Ma la posta in gioco è più alta. E’ in atto un cambiamento fondamentale nei rapporti tra Europa e America. L’Europa sta lentamente cominciando a ridurre la propria dipendenza dagli idrocarburi e dai combustibili fossili e a muoversi verso le energie rinnovabili. Si è posta l’obiettivo di produrre con energia rinnovabile il 22 per cento dell’elettricità e il 12 per cento del fabbisogno energetico totale entro otto anni, e a Johannesburg ha proposto di raggiungere a livello mondiale l’obiettivo del 15 per cento del fabbisogno prodotto con energie rinnovabili, soprattutto con l’idrogeno. Ma gli Usa si sono opposti.
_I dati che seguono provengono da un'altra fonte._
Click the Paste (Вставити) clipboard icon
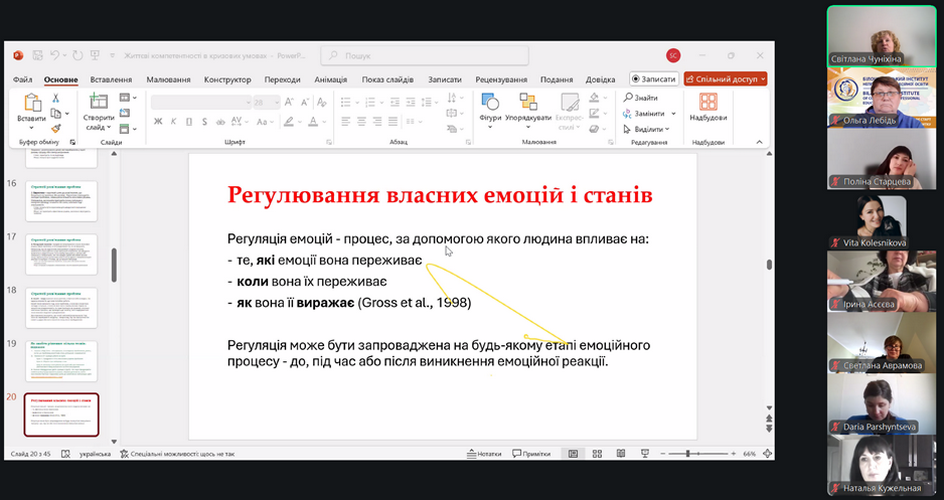The height and width of the screenshot is (500, 944). pyautogui.click(x=31, y=103)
Mentre l’Europa ha individuato la giusta direzione, gli Stati Uniti restano aggrappati al vecchio regime energetico. Avverto qualcosa di disperato in questa ossessione per il petrolio, e in questo senso credo che il “Nuovo Mondo” sia oggi l’Europa. L’Ue può fare un salto qualitativo di portata storica. Dovrebbe mobilitare le compagnie petrolifere come Bp e Dutch Shell (che si stanno muovendo in questa prospettiva, al contrario dell’americana Exxon Mobil), la società civile, la finanza, i governi, per dire: progettiamo uno schema in cui operare per uscire dalla schiavitù degli idrocarburi e dei combustibili fossili, con l’obiettivo di diventare la superpotenza mondiale all’idrogeno del XXI secolo. Ci vorranno molti anni, si dovranno superare difficoltà tecniche e politiche, ma è la sola strada possibile: e l’Europa ha cominciato a percorrerla.